This can also improve our code's readability. Instead of directly integrating dependencies using each library's API, we can write business logic in the language of our problem domain.
Weak Coupling
Our clients do not need to know about the underlying implementation of the integration. They only need to know the integration's interface: function names, what parameters it takes, what it sends back.
We can change the implementation of the integration and our clients wouldn't know as long as the interface stayed the same. Another way to say this is: we "program to interfaces, not to implementations" .
Separation of concerns
We abstract parts of our code that change, from parts of our code that stay the same. This allows us to develop and test each component independently.

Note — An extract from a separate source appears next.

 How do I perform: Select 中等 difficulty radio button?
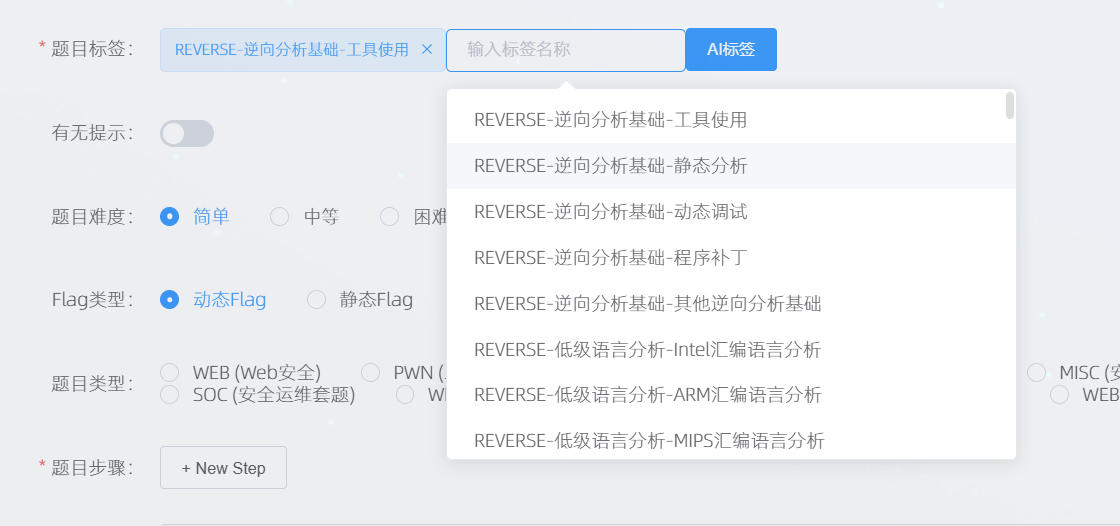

Test by replacing each component boundary with a value
Just like we stubbed out the GitHub API, we can stub out each boundary and unit test our component. There is a great talk by Gary Bernhardt that explores this topic in a lot more depth.
Facade Pattern Implementation
We will refactor our previous script using the Facade Pattern. To do this we need to wrap all the logic associated with the GitHub API in a class.
Another way to say this is: we want to encapsulate the GitHub API into a higher-order abstraction that we can use in our business logic.
Changelog Script
Our updated command-line script looks as follows:
# changelog/b_facade.py
import argparse
import requests
BASE_URL = "https://api.github.com"
def generate_changelog(owner, repo, version):
github = GitHubClient()
release_dt = github.get_release_date(owner, repo, version)
commit_messages = github.get_commit_messages(owner, repo, release_dt)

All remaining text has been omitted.